He has written a book, The Godseeker's Guide, a sort of spiritual self-help manual intended to aid those in search of spiritual meaning. Lionel found his God at Oxford in the 1950s, and his God has a name, which is "Fred". I say if I were to find a God, and I gave it the name "Ginger", do you think we could encourage my God and your God to get together, face the music and dance? Maybe, he says, adding that Fred is most affectionate. "I hold his hand and we sit next to each other and we cuddle." I say that, having read the book, which is also heavily autobiographical, I did wonder if Fred might simply embody some kind of wish-fulfilment. As a lonely child, and a confused young adult, might Fred be less God, and more the accepting, loving friend you never had? He says he has spent a lifetime in psychoanalysis thinking about this and his answer is a conclusive "no". He continues with: "You can't prove or disprove God. In these matters, you have to rely on your experience. I went along with religion for many years not believing it because, after all, a lot of it is not believable, but as I went on in life I began to trust it more and more, and it reshaped me, made me a much nicer person. I went into religion because I had other problems and I stayed in it because the religious thing worked."

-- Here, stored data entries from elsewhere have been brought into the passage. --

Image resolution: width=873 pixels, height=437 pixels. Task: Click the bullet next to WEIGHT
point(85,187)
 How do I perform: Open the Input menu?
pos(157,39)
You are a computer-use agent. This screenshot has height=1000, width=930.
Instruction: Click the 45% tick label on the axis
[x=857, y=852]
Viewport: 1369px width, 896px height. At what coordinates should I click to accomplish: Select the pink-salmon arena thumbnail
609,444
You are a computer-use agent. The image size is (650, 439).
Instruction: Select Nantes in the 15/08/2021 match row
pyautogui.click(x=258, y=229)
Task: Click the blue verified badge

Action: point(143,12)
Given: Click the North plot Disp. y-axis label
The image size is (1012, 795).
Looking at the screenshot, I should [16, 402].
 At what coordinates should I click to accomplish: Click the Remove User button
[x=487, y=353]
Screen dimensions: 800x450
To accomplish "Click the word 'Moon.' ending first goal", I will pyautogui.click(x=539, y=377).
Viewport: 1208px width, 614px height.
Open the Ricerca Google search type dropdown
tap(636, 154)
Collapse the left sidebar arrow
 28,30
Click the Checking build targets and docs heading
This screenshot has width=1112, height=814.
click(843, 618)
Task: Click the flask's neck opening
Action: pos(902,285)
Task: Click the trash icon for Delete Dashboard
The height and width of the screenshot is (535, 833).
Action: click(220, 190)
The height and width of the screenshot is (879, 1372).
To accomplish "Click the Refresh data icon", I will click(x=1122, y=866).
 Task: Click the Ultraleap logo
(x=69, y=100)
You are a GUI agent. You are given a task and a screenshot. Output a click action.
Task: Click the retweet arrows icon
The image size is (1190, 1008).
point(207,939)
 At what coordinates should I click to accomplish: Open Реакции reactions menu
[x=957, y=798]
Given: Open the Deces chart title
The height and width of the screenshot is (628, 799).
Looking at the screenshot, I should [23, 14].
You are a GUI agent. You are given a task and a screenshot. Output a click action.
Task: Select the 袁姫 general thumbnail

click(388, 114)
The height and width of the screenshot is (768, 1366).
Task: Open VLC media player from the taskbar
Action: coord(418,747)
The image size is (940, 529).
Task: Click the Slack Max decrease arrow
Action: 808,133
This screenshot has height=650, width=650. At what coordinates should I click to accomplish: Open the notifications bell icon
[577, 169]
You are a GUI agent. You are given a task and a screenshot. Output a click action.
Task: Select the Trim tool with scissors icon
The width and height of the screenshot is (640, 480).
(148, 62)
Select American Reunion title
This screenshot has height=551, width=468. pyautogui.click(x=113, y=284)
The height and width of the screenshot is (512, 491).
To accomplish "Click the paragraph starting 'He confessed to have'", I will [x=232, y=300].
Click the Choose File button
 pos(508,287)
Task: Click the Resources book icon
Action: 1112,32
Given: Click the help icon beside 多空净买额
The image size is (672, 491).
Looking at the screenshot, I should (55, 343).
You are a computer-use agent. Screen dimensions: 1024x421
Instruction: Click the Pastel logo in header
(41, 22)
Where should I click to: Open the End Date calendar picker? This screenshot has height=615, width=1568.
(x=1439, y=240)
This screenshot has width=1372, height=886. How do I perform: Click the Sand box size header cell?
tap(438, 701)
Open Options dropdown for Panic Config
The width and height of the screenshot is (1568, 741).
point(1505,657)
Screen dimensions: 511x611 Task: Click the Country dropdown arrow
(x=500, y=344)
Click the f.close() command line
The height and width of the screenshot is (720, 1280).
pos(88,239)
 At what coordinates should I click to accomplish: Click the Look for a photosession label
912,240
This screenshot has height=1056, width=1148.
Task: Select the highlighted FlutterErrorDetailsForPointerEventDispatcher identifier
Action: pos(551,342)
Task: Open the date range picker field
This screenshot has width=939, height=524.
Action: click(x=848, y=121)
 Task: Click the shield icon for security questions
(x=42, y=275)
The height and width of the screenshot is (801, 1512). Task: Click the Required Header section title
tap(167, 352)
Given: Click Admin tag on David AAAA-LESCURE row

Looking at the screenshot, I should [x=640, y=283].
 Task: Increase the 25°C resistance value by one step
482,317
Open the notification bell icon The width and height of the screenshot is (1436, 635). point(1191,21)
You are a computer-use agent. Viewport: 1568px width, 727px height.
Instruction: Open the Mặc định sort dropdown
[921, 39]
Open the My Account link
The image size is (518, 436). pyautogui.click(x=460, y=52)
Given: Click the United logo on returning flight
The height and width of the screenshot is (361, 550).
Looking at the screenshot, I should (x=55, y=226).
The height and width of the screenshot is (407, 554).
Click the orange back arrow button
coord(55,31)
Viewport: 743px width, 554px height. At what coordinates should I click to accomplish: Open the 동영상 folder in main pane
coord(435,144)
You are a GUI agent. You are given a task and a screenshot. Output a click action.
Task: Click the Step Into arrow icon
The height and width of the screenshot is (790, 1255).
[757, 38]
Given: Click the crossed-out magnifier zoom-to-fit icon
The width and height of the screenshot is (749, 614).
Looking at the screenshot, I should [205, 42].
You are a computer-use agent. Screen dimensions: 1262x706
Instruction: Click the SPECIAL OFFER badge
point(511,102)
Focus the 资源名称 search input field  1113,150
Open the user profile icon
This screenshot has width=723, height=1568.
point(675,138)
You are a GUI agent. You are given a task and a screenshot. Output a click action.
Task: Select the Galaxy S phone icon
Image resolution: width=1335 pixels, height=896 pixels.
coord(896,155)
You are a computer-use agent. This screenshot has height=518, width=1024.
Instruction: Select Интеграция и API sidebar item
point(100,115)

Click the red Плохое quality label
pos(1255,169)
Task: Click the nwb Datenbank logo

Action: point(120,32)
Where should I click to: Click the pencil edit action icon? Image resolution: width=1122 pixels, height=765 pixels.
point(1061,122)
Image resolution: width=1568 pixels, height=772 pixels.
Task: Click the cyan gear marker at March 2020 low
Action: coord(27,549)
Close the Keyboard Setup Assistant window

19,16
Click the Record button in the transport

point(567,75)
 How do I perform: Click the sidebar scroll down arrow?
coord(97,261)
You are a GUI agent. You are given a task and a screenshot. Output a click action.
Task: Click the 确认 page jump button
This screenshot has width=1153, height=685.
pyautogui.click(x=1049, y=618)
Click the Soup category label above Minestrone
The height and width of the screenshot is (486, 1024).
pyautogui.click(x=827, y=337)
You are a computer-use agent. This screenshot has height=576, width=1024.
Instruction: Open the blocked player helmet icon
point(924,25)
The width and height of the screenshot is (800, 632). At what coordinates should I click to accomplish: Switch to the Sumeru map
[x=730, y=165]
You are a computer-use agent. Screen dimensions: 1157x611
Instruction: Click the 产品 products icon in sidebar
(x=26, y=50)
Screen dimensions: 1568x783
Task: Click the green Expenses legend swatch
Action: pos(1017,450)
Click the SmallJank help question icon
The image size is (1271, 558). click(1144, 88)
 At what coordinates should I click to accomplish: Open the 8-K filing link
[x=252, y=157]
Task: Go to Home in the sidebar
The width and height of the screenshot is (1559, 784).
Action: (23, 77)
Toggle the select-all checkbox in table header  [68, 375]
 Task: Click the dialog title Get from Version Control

His boyhood was not happy. He was an only, isolated child. ("Being a homo child," he writes in the book, "you are rather on your own.") He did not believe in God then, did not have his Fred. He remembers his grandmother telling him that if you prayed for something hard enough it would happen, so he prayed Hitler and Mosley would die, but they didn't, so by the age of five he'd finished with religion. And he never felt safe. "I remember anti-Semitic propaganda daubed on Jewish streets and my father planning my route home from school so I didn't get roughed up. I was sure the Germans were going to invade and I'd end up in a gas chamber." He was evacuated from London at nine and moved 16 times, "so I didn't have any friends". He remembers the first evacuation. In 1939, he was told to come to school with a rucksack, which sounds simple enough, "but my two grandmothers quarrelled over what should go in the rucksack. One grandmother put in all bits of Kosher food, while the other one put in my prayer books, prayer shawls and all that sort of thing. When I tried to put on the rucksack, it was so full I just fell over on my back". He felt loved by his parents, but suffocatingly so. All their expectations were poured into him. "Mum wanted me to be a very astute lawyer, property dealing and all that sort of thing, while dad wanted me to be a boxer." He says that when he first told Hetty he was going to become a rabbi, she was horrified, and said: "Lionel, you are doing this to spite us. All our lives we have worked our fingers to the bone to get you out of the ghetto and what do you do? You jump straight back in again..."

He went to Oxford, studied history, channelled his repressed sexuality into various ideologies – Marxism, mostly – and had a nervous breakdown. I said I'd read he'd thrown himself off a wardrobe. He says, no, "I was going to throw myself off a balcony but then some friends came along, as I rather knew they would." Psychoanalysis and Fred saved him, he says. "Religion gave me back my soul and analysis gave me back my body." I find I am very interested in how Jews do gays. Is there a Jewish position on being gay, I ask. He says the Reform are generally accepting, and there are quite a few gay and lesbian rabbis now, but the Orthodox "sees it as an illness and pity you". He then corrects himself with an anecdote: "Actually, some of them have been awfully nice to me. I went to see a specialist in hospital not long ago and he was a very orthodox Jew. He wore a yarmulke and the tzitzit and everything and he called me 'Rabbi' all the time, which was nice of him. And he asked me if I had any problems, and I told him I lived with a chap, and with my heart condition, could I make love? And he was very nice about that, and I really thought: Lionel, you must not stereotype people." He then says he is too "way out" to be a threat to more observant Jews, "and as I mainly speak to non-Jews on the radio, I can't do too much harm".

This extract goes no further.